I've tried traditional physiotherapy, chiropractics, acupuncture, yoga\stretching and various Mackenzie method stretches. They all helped to varying degrees. But, the one thing that made a world of difference for me was aqua therapy and swimming. A woman whose Son plays on my kid's hockey team is a physiotherapist from Italy. She does most of her work in a pool. I did six 1 hour sessions with her and the nerve pain that had been running down my leg for 3 months completely subsided in under 3 weeks. Now, I swim lengths 3 or 4 evenings per week for 30 minutes and then stretch and do the exercises she showed me in the shallow pool. I finish by putting one floatie noodle under my neck and one under my knees and then just float for 5 to 10 minutes, completely relaxing the back. So, if there is someone in your area who offers aqua therapy, I would give it a shot. Worked really well for me.
on August 20, 2012
at 11:02 PM
Here I am with a L5/S1 disc herniation and major S1 nerve root impingement and it's hard for me to swallow how I lost my mobility in a matter of days. For those of you who've had the Microdiscectomy are any of you happy with that surgery's results?
on April 20, 2012
at 11:34 PM
While you wait for chiro or PT, you may want to read up on the subject. Read anything by "Stuart McGill" or "Craig Liebenson" - leaders in the field of back care/injuries.
on April 20, 2012
at 08:26 PM
Nate, Sorry to hear you having this trouble with your spine. I have the same problem at L4/5 and a slight bulge at L5/S1. I have had 2 microdisectomys at the L4/5 level and am still having the sciatica pain and low back pain. I have tried everything from chiro to decompression therapy to PT to injections with no real lasting relief. I'm kinda over going to people that charge me a ton of money for not helping my situation. I recently went to a different neurosurgeon and looked at my MRI with him, clearly showing the continued re-herniation after the 2nd surgery. He said "it looks good" and is not convinced that is the source of my pain MRI Image . I'm a 28 year old and in pretty good shape I'm kinda over going to people that charge me a ton of money for not helping my situation. I am in the same boat as you Nate, I am looking for some relief. I wonder why that surgeons don't reinforce the disc to promote strength while healing after a surgery. A dissolving suture would work. Good luck. I think I will try the Resveratrol.
on August 18, 2011
at 04:23 PM
Specifically what motions/activities cause the majority of your pain? Does it hurt more to flex forward, extend etc? Do youIf you can tell me that there are some pretty simple exercises that you can perform that can help with pain relief. These are more light stretches/mobility exercises rather than strengthening.
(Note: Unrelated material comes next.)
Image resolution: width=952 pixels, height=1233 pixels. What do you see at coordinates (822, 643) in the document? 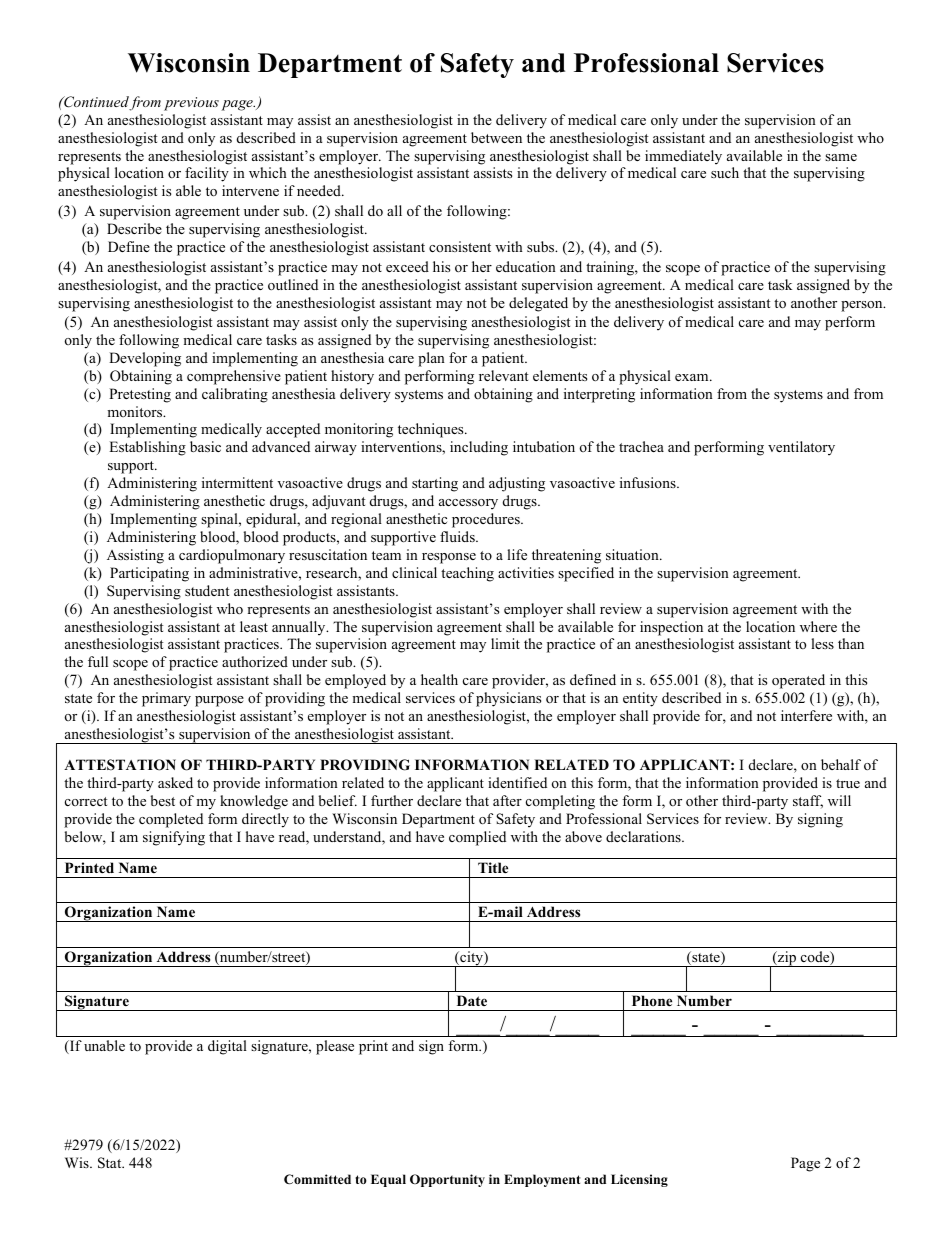
I see `less` at bounding box center [822, 643].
I am a certified athletic trainer, and work with a lot of athletes and sports injuries. If you find a good PT or physio as it would be in Germany. They should keep in mind your pain level and treat you accordingly. But if you are in too much pain to even do simple stretches. I would start by doing some hot and cold treatments if you have the capability. Examples could be ice pack, heat pack. If you don't have those, try taking a hot bath etc. That will help with some basic pain relief and help relax some of the muscles, and may allow you to do some light exercises.